Task requirements:
**1)** Reproduce the stretch of the Hokkaido travel account from "Only our headlights" through "close to midnight.", word for word.
**2)** Resume the Hokkaido travel account after its final sentence and carry the narrative forward.

We didn’t see much of anything when our flight landed at Hokkaido’s main airport late Thursday afternoon (October 2). We’d reserved a car, and by the time we got off the shuttle bus at Budget’s office, filled out the paperwork, and checked out our wheels (a Toyota Yaris), the sun was sinking fast. The 90 minutes that followed began well; Google maps (in English!) worked using AirPlay. But when we turned off the tollway onto the road leading into the mountains, things got harrowing. With the light almost gone, a deer leapt out of the brush and crossed the road a few car lengths in front of us. Not long afterward the sky was black; we glimpsed another deer lurking by the roadside. 

Only our headlights illuminated the switchbacks, and the worst moment came when our windshield began to fog up and I couldn’t figure out how to defrost it. (Have I mentioned the road had no shoulder and almost no pull-outs?) We finally arrived, unscathed, at our hotel around 6:45 pm but to me it felt like it was close to midnight.

The next morning I opened the curtains to see…

…only the faintest hints of yellow and russet dusting the hillside across the road.

Information supplied:
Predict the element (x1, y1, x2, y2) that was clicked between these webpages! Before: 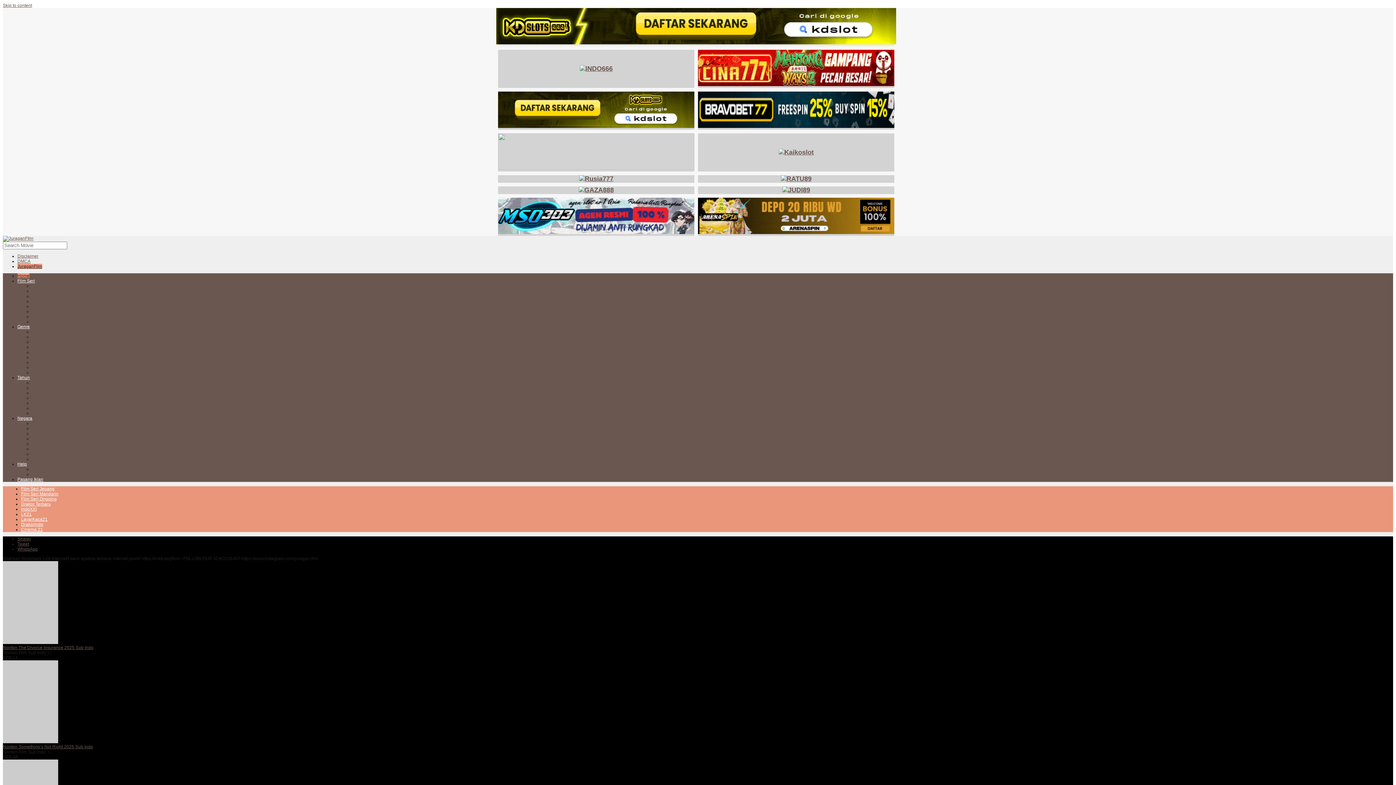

Task-by-task outputs:
**1)**
Only our headlights illuminated the switchbacks, and the worst moment came when our windshield began to fog up and I couldn’t figure out how to defrost it. (Have I mentioned the road had no shoulder and almost no pull-outs?) We finally arrived, unscathed, at our hotel around 6:45 pm but to me it felt like it was close to midnight.

**2)**
The weather was so glorious, however, nothing could dampen my mood. Steve and I spent the day poking around Jozenkai Onsen — a long-established mecca for hot springs lovers. In the center of the tiny town, you could…

…meditate at a steamy shrine.
…cook an egg in that enclosed area on the right. (It’s a Japanese thing.)

A sign warned that brazen crows might snatch your eggs if you weren’t careful.

We  prowled through a cave filled with statues of Buddhist deities…

…decided NOT to hike into the bear-infested woods.

…admired the (mostly green) trees surrounding the town’s picturesque bridge.

We also stopped in at the local tourist office to ask if we might find more fall colors anywhere nearby. A helpful staffer suggested we visit the Sapporo Kokusai ski resort about 30 minutes away. She said we might find a more classical autumnal scene at the top of the ropeway there. 

When we arrived at the resort Saturday morning, people were bustling about, setting up for the day’s “autumn foliage festival.” Burly chefs were slapping big chunks of pork on an outdoor grill; food stalls were opening. We hopped on one of the gondolas and did see more mustard and vermilion hues as we neared the top.

We couldn’t linger at the festival because we had to drive several hours to reach Daisetsuzan, the largest national park in all Japan. It’s smack in the middle of Hokkaido, encompassing a chain of mountains, of which Mt. Asahidake is the tallest. I’d wanted to spend two nights at a lodge at the base of the mountain because I’d read that this is the part of Japan where the trees usually change color first.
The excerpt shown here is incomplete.